En fait, voit-on sur le site du RON, le goglu des prés n’est même pas l’espèce la plus mal en point. À l’échelle du Québec, elle a perdu «seulement» 88 % de sa population entre 1970 et 2015, alors que l’alouette hausse-col et l’hirondelle de rivage, par exemple, ont vu leurs nombres s’écraser de 97 et 98 %, respectivement. Au total, les 28 espèces spécialisées dans les milieux agricoles qui nichent au Québec ont perdu environ les deux tiers de leurs populations, en moyenne, depuis 1970, et rien n’indique que la chute est sur le point de s’arrêter.

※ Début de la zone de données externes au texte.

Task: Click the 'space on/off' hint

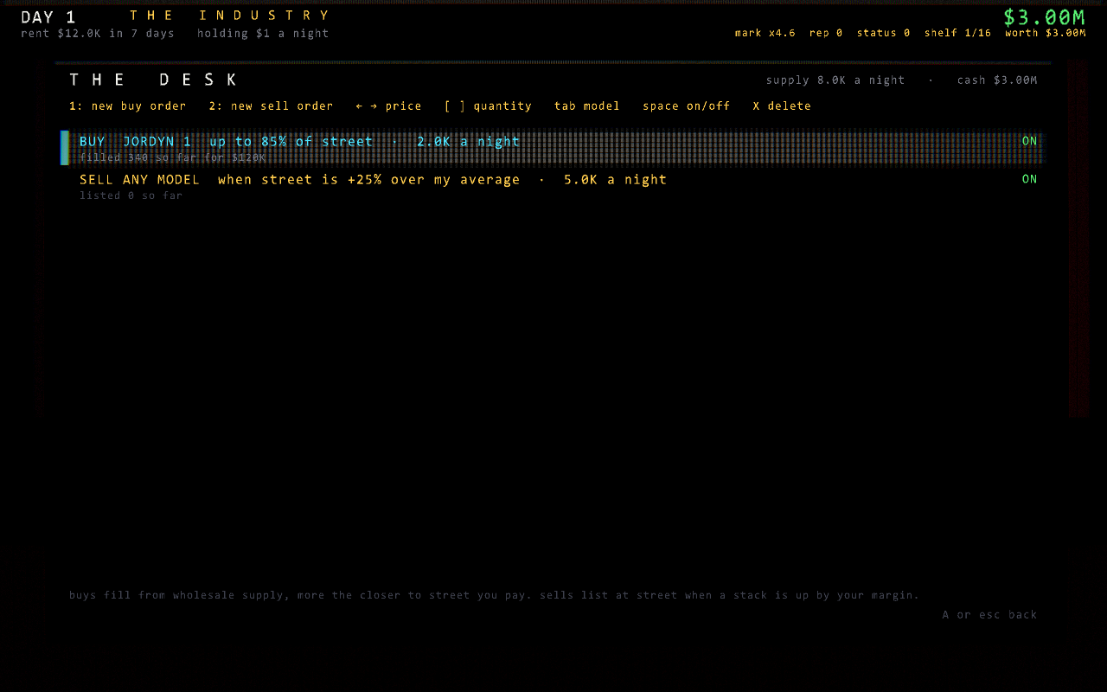Action: pyautogui.click(x=686, y=106)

C’est à un point tel, d’ailleurs, que le fédéral a ajouté quatre de ces espèces à sa liste d’espèces protégées, en novembre dernier — voir le tableau.

À qui la faute?

Alors, à qui la faute? Comme l’hécatombe s’observe dans tous les autres pays occidentaux et que les oiseaux vivant ailleurs qu’en campagne (villes, forêts, milieux humides, mer, etc.) se portent assez bien dans l’ensemble, les soupçons se portent spontanément sur les pesticides. Et il est vrai qu’une partie du blâme leur revient, que ce soit parce qu’ils empoisonnent directement des oiseaux ou parce qu’ils éliminent les insectes qui leur servent de nourriture.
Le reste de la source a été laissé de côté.